Why Apple’s VR headset won’t be the next iPhone


Why Apple’s VR headset won’t be the next iPhone
Apple VR/AR headset won't be anywhere near as successful as the iPhone. But it is leading to something big.
Graphic: Cult of Mac/Minh Pham/Unsplash License

The AR/VR headset likely coming from Apple in 2023 will not be the company’s next smash hit. It will have fans, just not huge numbers of them.

But this first headset will be an important stepping stone toward an Apple device that will change the world.

Apple dipping a toe into virtual reality

Persistent rumors and leaks point to Apple releasing a headset with both virtual reality and augmented reality capabilities in 2023. Apple CEO Tim Cook actually teased the AR/VR headset during an interview this summer. This first model apparently will be called either Reality One or Reality Pro.

Tipsters say it will pack three high-res displays, one of which will be external. It’ll be built around a chip on par with the Apple M1 to power its performance. Many types of sensors will detect the wearer’s surroundings and body motions.

As cool as Apple’s upcoming realityOS headset sounds, there simply isn’t that big a market for it. Possible uses include gaming and employee training – just what current VR headsets are used for. And those have nothing more than niche appeal.

That’s why Oculus/Meta has sold only about 16 million VR headsets to date. For comparison, there are more than 100 million active Apple Watch users, and it’s not generally considered a very big success.

If not during COVID-19, then when?

If virtual reality was going to go mainstream, it already would have. COVID-19 forced hundreds of millions, possibly billions, of people into lockdowns. Stuck in our homes, we dreamed of the freedom to move about in safety. We all wished we could be with our friends and loved ones. But we did not turn to VR in huge numbers.

Even when we were lonely, anxious and bored, and had been for months, it was not enough to entice us to put on a helmet and be immersed in a digital world.

True, Apple has a history of taking lackluster products and transforming them into huge successes. Look at what it did with iPod, iPhone and iPad. Perhaps that will happen again with VR helmets. But it seems unlikely given the nearly complete lack of interest in VR among the general public.

Hardware is a significant part of the problem, though. Apple’s offering reportedly will be less bulky than rivals, but that’s a low bar to get over. Competing devices prove cumbersome to wear, and become uncomfortable in only a few hours. Given all the features being packed in, it’s unlikely Apple will be able to reduce the bulk significantly. Not with this first-generation model, anyway.

To be clear, VR headsets, including Apple’s, will be widely used, but only in the same way that PlayStation is widely used. Millions of people will own one, and Apple will almost certainly grow the total, but the product category won’t be as popular as notebooks, tablets or phones.

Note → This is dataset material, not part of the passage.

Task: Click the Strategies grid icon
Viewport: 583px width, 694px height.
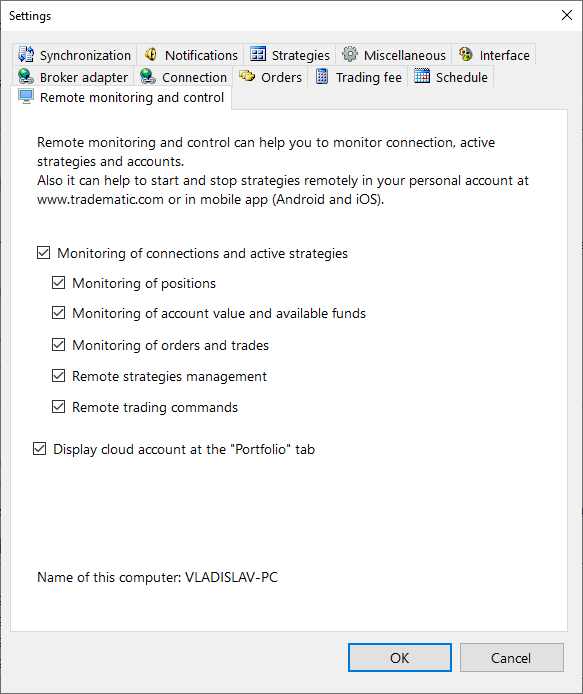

But augmented reality is the future

Apple AR glasses might not be unwieldy. An Apple patent filing shows the company is planning augmented-reality glasses that look essentially like any other eyewear.
An Apple patent filing shows the company is planning augmented-reality glasses that look essentially like any other eyewear.
Illustration: Apple

From what the leaks have revealed, Apple’s 2023 headset will be for both virtual reality and augmented reality. AR overlays computer-generated images or text onto the real world. It’s different from virtual reality, which completely replaces the real world.

VR will remain a niche product, while AR will completely transform the way we live. It will just take a while.

Although we don’t want to completely dive into a VR world, we already use our iPhones as a clumsy form of augmented reality, getting driving directions and reading texts on the go. So don’t try to argue that people don’t want to check their IMs or scroll through Instagram while they’re walking around, because we all see people doing exactly that now on their handsets. AR glasses will just make the process easier.

And that’s only the first step. With AR, your Mac doesn’t need a physical screen — only a virtual one. The display will be projected onto the glasses so it appears to be floating in front of the user. And the virtual screen can be as big or as little as required. That means a single computer you carry in your pocket will be your Mac, your iPad, your iPhone and your TV.

But that’s not going to happen in 2023. The hardware to make AR glasses is still years away. It’ll have to go beyond being small enough to be comfortable to use, all the way to being so portable we’ll want to wear them everywhere all the time.

But Apple is nevertheless building AR capabilities into its first headset so developers will have access to test equipment. The killer AR apps of the future will be written using Apple’s bulky VR headsets, which will start reaching customers in 2023. So think of next year’s product as a stepping stone to the future.